The codes that fall into this category are considered as temporary because they are used for the technologies or procedures than only emerge and appear to be new to the health care industry. Such codes are good to be used for collecting information that is utilized to support the decision-making process regarding the addition or removal of new technology to or from the standardized health care provider practice (UTHealth/McGovern Medical School par. 7). In other words, CPT Category III contains the pool of temporary codes that should be removed in 5 years from the moment of presentation in the case the initial code requestors do not want to use the code for further.
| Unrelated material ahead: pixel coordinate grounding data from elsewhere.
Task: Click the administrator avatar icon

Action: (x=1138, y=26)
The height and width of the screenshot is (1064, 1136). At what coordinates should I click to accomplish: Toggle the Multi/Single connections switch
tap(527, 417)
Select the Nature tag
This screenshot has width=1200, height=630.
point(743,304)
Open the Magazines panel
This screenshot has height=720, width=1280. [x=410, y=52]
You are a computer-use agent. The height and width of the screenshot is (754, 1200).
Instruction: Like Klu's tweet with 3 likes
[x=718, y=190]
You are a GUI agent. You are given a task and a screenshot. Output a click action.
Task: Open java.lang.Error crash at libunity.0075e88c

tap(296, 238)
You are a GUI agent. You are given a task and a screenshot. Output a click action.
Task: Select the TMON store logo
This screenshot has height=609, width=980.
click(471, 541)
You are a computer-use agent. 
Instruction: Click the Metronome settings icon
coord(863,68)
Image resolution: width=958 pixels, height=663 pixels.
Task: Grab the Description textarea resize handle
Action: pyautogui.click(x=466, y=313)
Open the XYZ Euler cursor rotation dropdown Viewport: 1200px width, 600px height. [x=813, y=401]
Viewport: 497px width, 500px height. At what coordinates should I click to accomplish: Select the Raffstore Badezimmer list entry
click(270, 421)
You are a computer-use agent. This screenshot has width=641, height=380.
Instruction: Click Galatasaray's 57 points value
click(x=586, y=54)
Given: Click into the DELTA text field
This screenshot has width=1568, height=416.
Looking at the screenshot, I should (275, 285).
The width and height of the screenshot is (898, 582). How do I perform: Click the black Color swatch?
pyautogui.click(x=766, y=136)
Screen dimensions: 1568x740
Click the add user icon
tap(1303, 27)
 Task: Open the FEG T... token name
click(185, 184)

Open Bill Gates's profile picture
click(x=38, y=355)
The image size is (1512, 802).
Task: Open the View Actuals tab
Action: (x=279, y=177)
In this case, it is necessary to propose it to be used as the Category III or Category I code. As an example, the following code can be used: “the code for the fistulization of sclera for glaucoma, through the ciliary body is 0123T” (“2.07: Intro to CPT Coding” par. 47). Category III codes contain five characters: four digits plus some letters in the end.
Summing, the paper described each area, differentiated between them, and provided examples. The CPT categories of coding cover the needs of the healthcare industry in the correct codification of information, relevant to it. The procedures of coding are regulated by the American Medical Association (AMA).
2.07: Intro to CPT Coding 2016. Web.
AMA. CPT – Current Procedural Terminology. 2016. Web.
Bowie, Mary Jo. Understanding Current Procedural Terminology and HCPCS Coding Systems. New York, NY: Cengage Learning, 2016. Print.
Rouse, Margaret. “Current Procedural Terminology (CPT).” TechTarget. Web.
Sullivan, Laura. Introduction to CPT. 2011. Web.
UTHealth/McGovern Medical School. Current Procedural Technology: History, Structure, Process & Controversies. Web.